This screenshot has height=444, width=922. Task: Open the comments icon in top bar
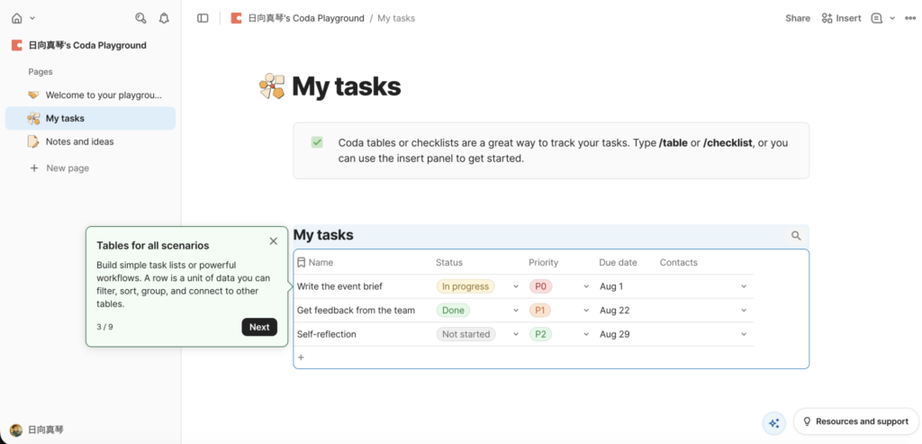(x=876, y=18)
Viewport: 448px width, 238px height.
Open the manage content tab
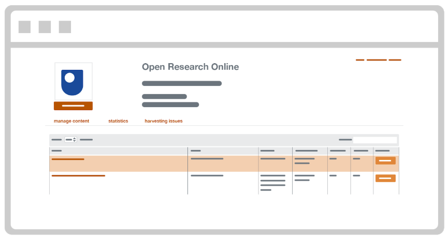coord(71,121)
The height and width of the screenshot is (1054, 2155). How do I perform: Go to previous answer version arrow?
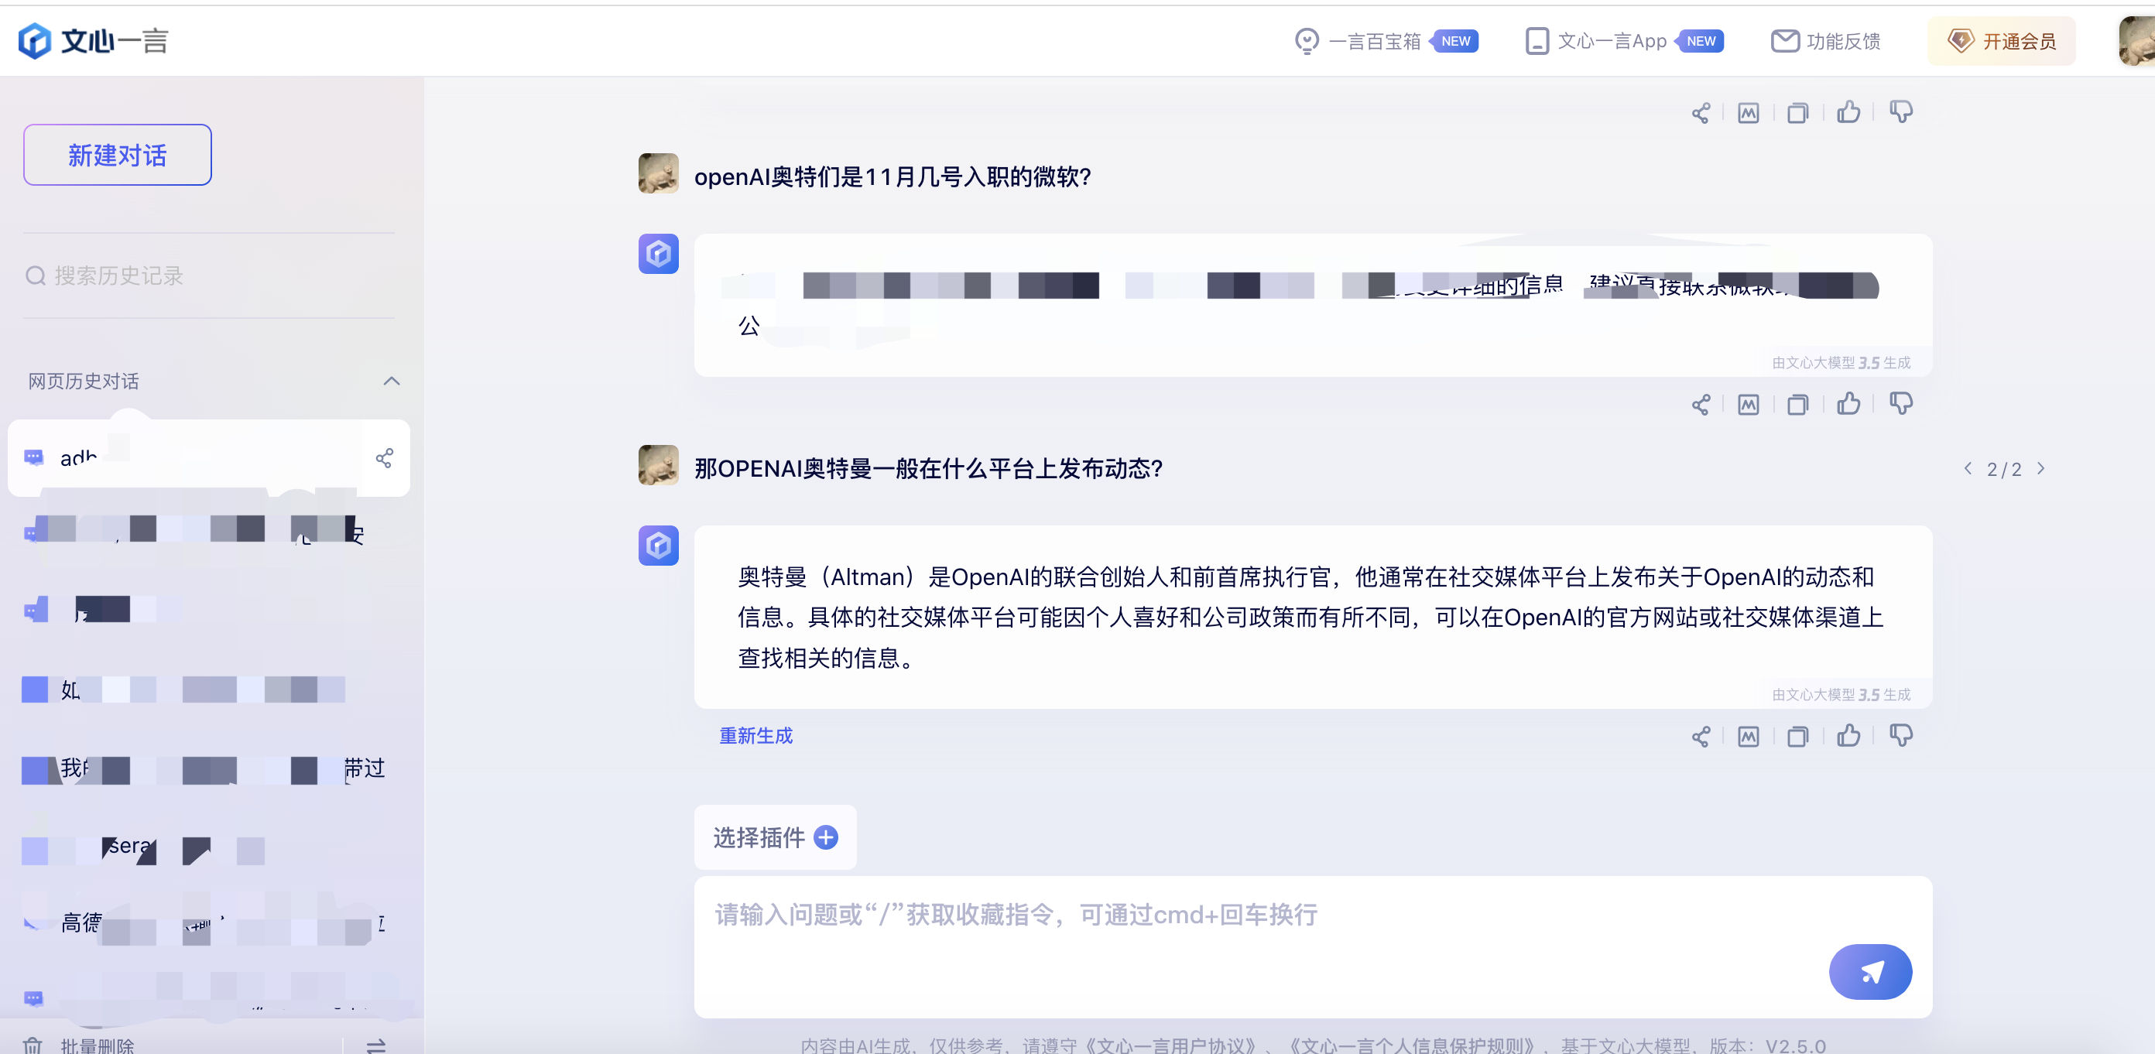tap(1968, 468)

......

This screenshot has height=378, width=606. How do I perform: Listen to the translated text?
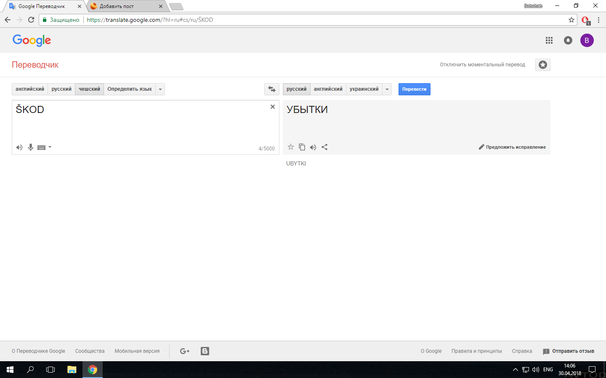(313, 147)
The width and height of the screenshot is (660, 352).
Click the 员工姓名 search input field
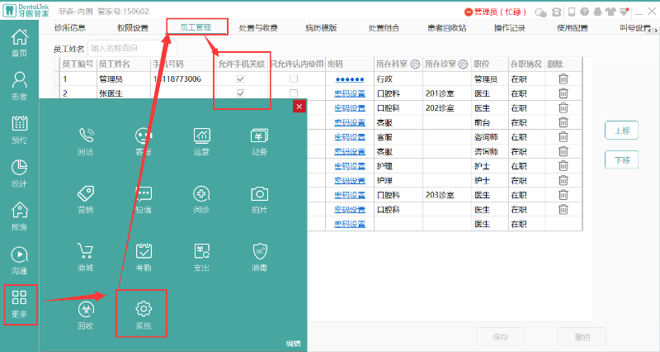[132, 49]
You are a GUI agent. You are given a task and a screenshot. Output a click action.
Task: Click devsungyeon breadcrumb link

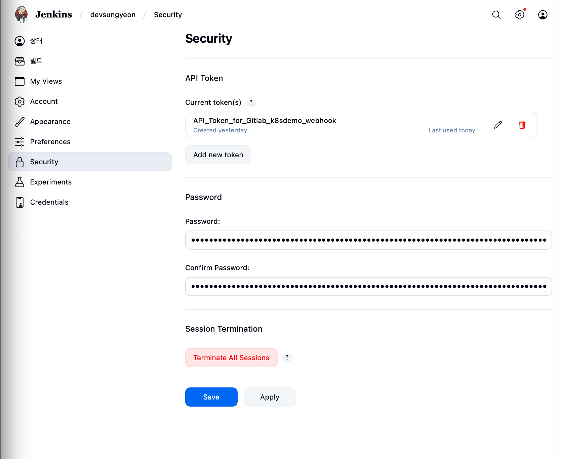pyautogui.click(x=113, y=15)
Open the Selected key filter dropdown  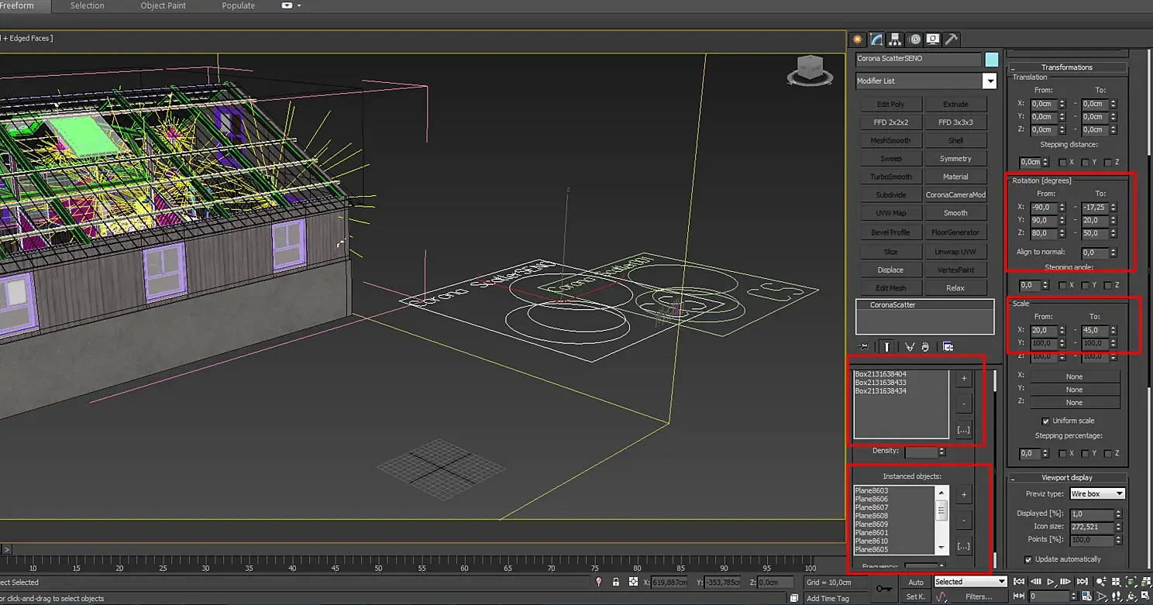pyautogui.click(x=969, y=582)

......

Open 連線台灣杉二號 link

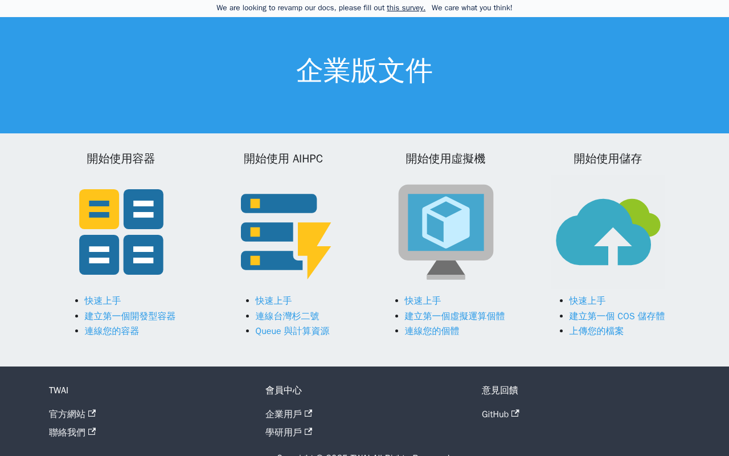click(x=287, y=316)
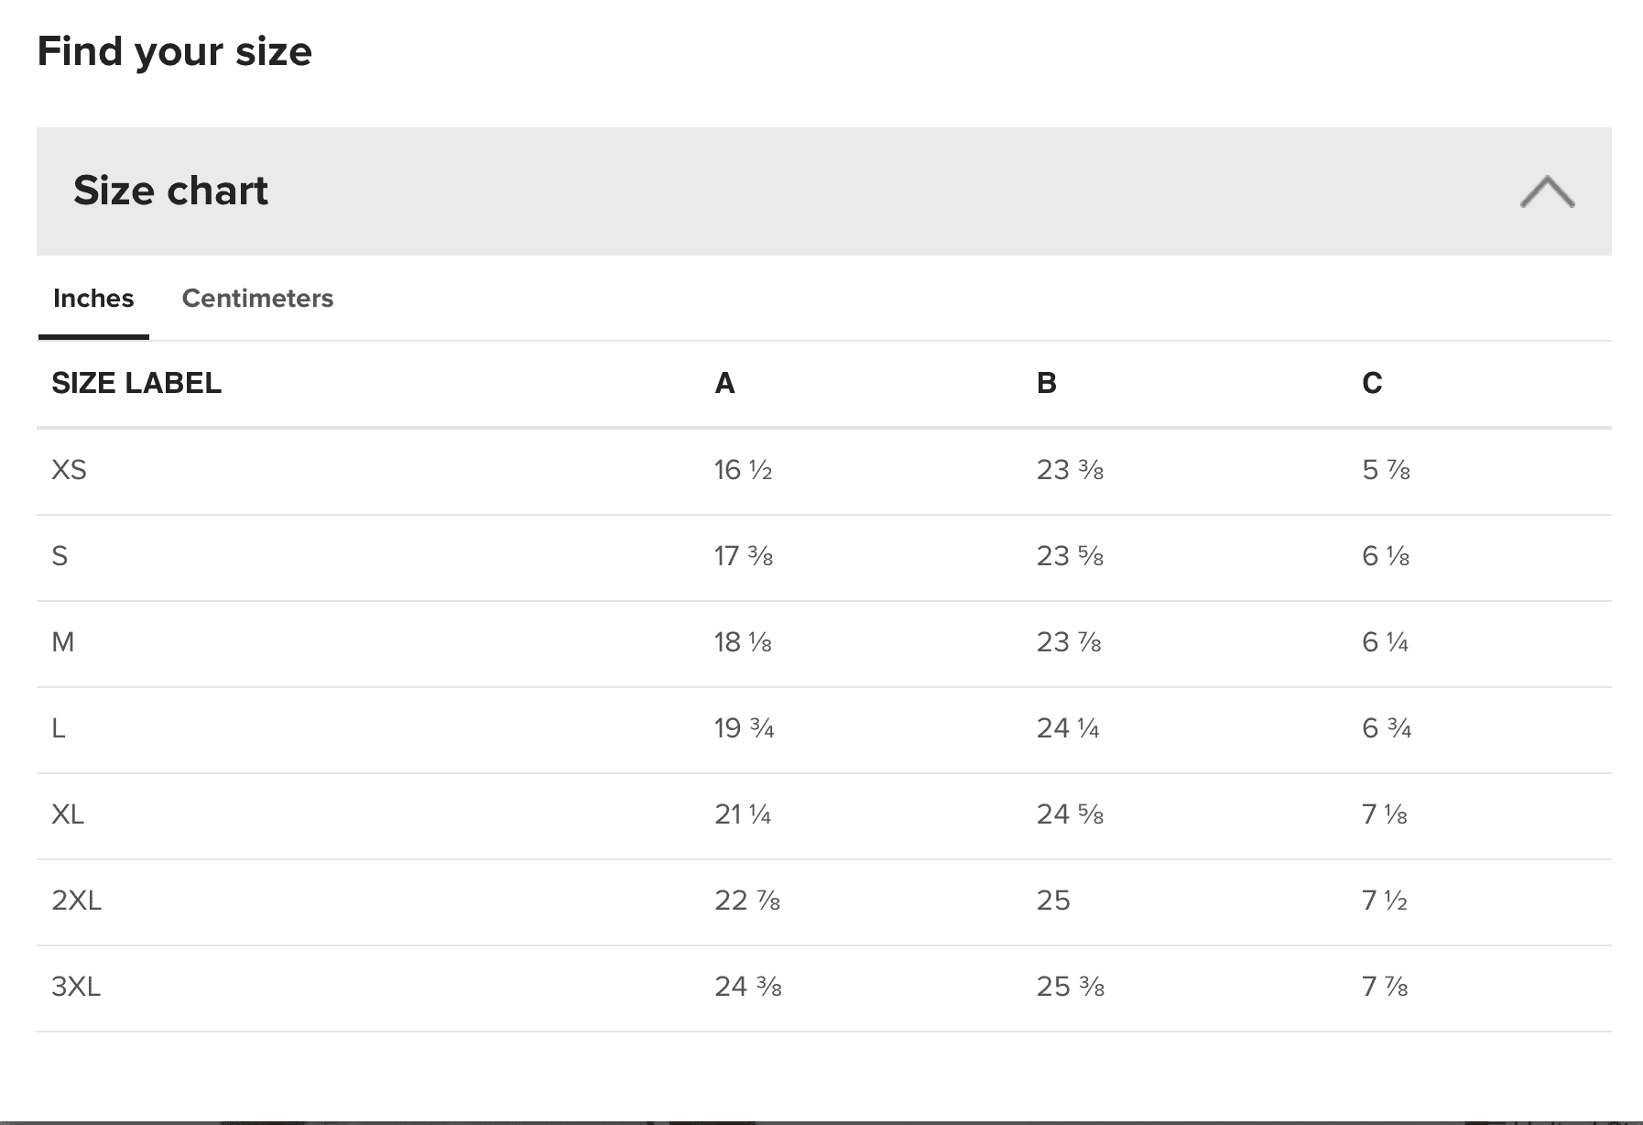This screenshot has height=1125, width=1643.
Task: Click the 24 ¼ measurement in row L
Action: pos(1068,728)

......

### EXERCISE DESCRIPTION
Turn the entries from the line with "This screenshot has height=444, width=922." up to and including the line with "tap(1968, 468)" into a two-column CSV with the headers request and click_point, giving one row per entry. Put each field in quotes, replace any line breaks inside a field with spaces, and leave the pictures out.

### WRITTEN SOLUTION
request,click_point
"This screenshot has height=444, width=922. Task: Open the comments icon in top bar","(x=876, y=18)"
"Viewport: 448px width, 238px height. Open the manage content tab","coord(71,121)"
"The height and width of the screenshot is (1054, 2155). How do I perform: Go to previous answer version arrow?","tap(1968, 468)"